MODERN dress adaptations of opera sometimes raise eyebrows and rile traditionalists but Oliver Mears' swan song production of Don Giovanni for Northern Ireland Opera at the Grand Opera House was a triumph.
National critics crowded the theatre to assess this director's quality as Mr Mears has been poached by the Royal Opera House in London.
In a packed house, an enthusiastic audience witnessed a psychologically acute reading of Mozart's exploration of the darker side of love.
It's an opera buffa, ie a comic piece, although very bleak in its account of a self-obsessed man who is maybe what we might call today a sex addict.
The scene where his unhappy servant and sidekick Leporello (the dark voiced, brilliant John Molloy)turns the pages of the Don's not so little black book - Spaniards, 1003 - was very well done.
Annemarie Woods' set featured a luxury 1930s or 1940s liner and we saw a row of doors to cabins with Feydeau farce possibilities which were fully exploited.
In terms of arias, the staging of possibly one of the world's greatest love songs, La Ci Darem La Mano, was bold and successful.
Henk Neven's Don Giovanni sang the sublime lyrical phrases to his next conquest, a new bride, as a rock star or crooner complete with mike action. It worked as it revealed the narcissism of the character but maybe we lost a little beauty.
Not vocally, though, as Mr Neven, a noted recitalist, delivered Mozart's harmonies with musical attention.
Mears is an embryonic Peter Sellars, the American opera director known for boldly thinking outside any given envelope.

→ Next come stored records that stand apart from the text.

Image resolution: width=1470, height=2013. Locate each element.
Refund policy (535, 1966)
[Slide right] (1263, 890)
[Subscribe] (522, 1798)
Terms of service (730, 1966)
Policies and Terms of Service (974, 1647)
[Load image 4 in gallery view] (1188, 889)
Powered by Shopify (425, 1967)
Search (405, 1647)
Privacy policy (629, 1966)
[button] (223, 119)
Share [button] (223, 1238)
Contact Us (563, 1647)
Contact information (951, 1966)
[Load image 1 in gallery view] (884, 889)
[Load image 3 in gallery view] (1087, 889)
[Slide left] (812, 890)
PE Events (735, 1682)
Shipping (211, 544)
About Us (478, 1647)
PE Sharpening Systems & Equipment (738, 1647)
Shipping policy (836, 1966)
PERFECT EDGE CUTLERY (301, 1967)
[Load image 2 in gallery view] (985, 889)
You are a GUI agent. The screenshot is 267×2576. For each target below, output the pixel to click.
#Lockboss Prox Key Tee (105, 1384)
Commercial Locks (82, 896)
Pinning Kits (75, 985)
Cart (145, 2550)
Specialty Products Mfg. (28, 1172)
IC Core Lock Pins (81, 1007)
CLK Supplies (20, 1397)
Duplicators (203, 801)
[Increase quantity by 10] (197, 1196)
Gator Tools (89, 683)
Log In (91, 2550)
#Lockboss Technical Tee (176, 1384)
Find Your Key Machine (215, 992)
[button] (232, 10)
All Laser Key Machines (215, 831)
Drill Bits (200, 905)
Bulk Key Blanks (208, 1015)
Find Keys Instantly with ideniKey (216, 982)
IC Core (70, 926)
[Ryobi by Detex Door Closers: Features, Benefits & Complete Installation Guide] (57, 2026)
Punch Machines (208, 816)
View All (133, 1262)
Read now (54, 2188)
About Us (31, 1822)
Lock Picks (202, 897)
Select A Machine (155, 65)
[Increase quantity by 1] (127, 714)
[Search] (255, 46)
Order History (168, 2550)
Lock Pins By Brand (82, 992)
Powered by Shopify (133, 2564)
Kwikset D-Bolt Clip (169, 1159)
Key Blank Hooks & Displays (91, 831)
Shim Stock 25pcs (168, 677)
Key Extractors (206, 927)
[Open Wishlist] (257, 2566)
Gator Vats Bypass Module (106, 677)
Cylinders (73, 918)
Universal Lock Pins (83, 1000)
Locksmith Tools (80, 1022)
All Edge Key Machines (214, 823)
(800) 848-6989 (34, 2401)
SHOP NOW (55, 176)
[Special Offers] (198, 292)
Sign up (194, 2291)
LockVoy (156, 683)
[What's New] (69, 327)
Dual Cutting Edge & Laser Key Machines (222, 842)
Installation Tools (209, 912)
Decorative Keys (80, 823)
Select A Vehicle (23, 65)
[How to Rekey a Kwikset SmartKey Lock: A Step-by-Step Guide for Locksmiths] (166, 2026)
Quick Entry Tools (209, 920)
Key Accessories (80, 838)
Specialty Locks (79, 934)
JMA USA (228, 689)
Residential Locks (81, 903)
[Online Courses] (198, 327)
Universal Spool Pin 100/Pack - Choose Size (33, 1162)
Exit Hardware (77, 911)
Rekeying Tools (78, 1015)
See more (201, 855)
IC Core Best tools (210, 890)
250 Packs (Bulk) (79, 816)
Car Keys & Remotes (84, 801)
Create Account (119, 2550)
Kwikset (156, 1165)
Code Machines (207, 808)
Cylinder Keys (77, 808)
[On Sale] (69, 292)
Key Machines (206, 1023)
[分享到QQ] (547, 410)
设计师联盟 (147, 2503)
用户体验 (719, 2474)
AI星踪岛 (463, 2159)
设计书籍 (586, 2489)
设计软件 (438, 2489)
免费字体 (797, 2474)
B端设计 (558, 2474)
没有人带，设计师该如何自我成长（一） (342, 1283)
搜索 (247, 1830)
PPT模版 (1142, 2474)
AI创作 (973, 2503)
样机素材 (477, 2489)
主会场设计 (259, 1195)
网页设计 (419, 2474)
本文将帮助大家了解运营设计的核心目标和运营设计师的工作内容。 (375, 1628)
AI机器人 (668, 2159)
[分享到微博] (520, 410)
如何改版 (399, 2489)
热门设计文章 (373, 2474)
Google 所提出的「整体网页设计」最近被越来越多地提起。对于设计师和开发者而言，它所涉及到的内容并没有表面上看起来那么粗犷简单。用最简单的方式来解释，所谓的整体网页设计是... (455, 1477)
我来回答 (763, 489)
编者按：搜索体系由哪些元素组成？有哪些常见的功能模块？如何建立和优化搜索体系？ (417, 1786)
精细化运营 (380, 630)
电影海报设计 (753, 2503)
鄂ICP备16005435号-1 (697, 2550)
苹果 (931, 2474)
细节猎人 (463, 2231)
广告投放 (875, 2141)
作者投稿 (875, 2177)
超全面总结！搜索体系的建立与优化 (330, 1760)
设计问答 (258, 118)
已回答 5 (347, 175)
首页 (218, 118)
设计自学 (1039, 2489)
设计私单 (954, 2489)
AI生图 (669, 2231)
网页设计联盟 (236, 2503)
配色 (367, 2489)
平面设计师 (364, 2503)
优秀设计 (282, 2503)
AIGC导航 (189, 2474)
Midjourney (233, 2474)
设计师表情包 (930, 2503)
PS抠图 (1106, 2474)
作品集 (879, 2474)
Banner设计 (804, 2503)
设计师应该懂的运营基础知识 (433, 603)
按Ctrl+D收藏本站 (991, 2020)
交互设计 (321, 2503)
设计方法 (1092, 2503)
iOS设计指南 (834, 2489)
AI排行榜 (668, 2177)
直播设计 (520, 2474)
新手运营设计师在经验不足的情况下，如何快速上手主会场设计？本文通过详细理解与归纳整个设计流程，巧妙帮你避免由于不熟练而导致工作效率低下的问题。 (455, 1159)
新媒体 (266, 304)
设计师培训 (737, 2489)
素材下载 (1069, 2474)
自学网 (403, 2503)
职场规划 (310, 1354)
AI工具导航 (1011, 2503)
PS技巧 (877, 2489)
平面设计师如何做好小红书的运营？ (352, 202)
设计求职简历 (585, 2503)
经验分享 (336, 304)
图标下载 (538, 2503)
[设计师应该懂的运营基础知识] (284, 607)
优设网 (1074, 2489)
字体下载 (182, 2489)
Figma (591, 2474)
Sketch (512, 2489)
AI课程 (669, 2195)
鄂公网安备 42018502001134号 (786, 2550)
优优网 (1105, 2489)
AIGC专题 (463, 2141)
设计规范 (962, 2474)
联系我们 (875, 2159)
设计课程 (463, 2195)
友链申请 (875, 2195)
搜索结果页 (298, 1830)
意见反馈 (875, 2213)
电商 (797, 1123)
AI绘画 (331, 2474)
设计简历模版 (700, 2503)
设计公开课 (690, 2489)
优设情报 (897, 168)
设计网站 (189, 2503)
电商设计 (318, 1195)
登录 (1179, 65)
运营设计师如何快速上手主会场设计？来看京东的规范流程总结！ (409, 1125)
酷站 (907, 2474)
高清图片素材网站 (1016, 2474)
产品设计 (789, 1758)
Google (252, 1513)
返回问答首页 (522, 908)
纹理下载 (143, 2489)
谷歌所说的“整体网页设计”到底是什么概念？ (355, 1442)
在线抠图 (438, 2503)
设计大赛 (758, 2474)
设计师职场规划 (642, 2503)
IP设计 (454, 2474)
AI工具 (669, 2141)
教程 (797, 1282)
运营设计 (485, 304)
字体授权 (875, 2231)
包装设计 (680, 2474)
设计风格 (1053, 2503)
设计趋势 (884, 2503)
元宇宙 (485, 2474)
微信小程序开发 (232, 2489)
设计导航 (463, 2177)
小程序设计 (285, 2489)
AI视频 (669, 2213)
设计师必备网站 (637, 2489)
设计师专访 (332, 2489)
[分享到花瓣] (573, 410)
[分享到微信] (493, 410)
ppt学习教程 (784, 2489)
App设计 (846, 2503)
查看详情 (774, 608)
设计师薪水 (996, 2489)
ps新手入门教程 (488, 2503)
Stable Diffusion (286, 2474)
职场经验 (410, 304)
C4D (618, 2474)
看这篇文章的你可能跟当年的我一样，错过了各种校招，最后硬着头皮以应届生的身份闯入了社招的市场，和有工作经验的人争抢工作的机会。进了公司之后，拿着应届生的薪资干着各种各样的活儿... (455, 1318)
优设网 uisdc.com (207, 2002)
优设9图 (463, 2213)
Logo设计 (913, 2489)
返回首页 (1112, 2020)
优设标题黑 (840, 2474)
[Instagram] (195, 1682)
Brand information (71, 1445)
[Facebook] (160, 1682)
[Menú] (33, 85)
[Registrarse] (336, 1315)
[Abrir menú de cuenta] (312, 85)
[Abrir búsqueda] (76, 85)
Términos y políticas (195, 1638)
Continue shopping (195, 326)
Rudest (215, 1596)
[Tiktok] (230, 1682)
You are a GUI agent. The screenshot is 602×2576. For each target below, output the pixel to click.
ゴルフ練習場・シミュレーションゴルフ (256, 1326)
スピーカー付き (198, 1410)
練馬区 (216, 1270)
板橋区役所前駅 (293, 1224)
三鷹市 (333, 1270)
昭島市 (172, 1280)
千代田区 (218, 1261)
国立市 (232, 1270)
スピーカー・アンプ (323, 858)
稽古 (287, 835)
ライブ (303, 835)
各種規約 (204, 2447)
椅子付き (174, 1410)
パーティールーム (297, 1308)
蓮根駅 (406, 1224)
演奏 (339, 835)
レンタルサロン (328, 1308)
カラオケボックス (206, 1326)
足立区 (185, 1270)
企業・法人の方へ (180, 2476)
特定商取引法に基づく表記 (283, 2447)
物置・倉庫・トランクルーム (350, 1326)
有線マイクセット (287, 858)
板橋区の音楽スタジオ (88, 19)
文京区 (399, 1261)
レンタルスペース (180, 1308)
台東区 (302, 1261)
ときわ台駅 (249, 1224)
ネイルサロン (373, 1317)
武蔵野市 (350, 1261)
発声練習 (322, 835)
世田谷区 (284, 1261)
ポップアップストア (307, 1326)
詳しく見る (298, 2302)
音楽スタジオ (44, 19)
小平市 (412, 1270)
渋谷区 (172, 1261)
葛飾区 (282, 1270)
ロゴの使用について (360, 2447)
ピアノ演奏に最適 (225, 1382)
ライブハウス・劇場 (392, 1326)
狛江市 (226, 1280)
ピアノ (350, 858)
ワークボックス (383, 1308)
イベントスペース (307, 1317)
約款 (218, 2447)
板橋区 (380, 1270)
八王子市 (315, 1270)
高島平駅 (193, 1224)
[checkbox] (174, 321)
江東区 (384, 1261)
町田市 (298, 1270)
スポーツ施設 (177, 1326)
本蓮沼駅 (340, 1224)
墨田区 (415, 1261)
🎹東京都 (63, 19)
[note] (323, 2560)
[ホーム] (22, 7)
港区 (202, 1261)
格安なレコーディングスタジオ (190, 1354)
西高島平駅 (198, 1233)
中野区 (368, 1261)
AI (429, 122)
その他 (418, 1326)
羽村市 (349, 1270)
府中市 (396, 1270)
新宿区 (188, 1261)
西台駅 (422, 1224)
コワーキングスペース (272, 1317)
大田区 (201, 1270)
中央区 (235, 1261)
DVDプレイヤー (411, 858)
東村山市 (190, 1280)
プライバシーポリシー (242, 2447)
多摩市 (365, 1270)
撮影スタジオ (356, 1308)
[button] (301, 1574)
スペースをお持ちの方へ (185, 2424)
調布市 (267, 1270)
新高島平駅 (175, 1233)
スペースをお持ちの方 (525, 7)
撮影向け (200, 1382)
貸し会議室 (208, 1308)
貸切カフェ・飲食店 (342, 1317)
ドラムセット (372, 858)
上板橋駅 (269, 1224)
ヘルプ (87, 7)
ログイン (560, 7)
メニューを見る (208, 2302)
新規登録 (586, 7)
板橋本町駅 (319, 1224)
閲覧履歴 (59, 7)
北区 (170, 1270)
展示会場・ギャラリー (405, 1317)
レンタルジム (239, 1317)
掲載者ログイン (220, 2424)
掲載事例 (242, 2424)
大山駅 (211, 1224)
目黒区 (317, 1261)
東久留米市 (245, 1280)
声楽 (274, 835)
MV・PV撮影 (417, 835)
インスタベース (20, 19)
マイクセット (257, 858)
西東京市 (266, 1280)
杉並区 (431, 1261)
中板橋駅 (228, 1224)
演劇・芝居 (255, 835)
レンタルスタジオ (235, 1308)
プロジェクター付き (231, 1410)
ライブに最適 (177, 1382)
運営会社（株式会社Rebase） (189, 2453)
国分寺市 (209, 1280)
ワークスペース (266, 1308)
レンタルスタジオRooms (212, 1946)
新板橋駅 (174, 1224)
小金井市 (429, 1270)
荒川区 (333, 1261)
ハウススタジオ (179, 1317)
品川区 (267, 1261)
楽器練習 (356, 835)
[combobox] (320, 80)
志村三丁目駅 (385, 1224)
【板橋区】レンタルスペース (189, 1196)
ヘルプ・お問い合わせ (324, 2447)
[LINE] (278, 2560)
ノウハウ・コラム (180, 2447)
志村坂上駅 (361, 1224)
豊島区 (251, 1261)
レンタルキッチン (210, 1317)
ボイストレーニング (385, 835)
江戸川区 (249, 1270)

So we got some great orgy scenes, with Derek Jarman style parades of saucy characters, one looking like a burger with legs.
The finale, when the seducer is called to judgement by the Commendatore, the father of the girl he raped, in a scene based on supernatural intervention, involved a swimming pool, turquoise Speedos, some fine acting and singing and movement.
The only tiny note of potential bathos came via a hairdryer and our anti-hero's death as the electrical gadget hit the H20.
Yet as Don Giovanni sizzled, it was somehow appropriate. For the point of this modern eighteenth century opera is that it is all about him, the man who can't see beyond the notch on the bed post and who ultimately loses out.
There were glorious musical interludes from Donna Anna (Hye-Youn Lee) whose apology to her faithful swain Don Ottavio (Sam Furness) for not consummating their relationship because of grief was very moving.
And Don Ottavio's touching aria about wanting his other half to be content - "When you are happy, I am in heaven" in Amanda Holden's excellent English translation) was gloriously delivered and applauded.
One tiny innovation, Zerlina's pregnancy, was interesting but a distraction.
Having said that, anybody interested in love and the greatest music ever written should enjoy this Don Giovanni.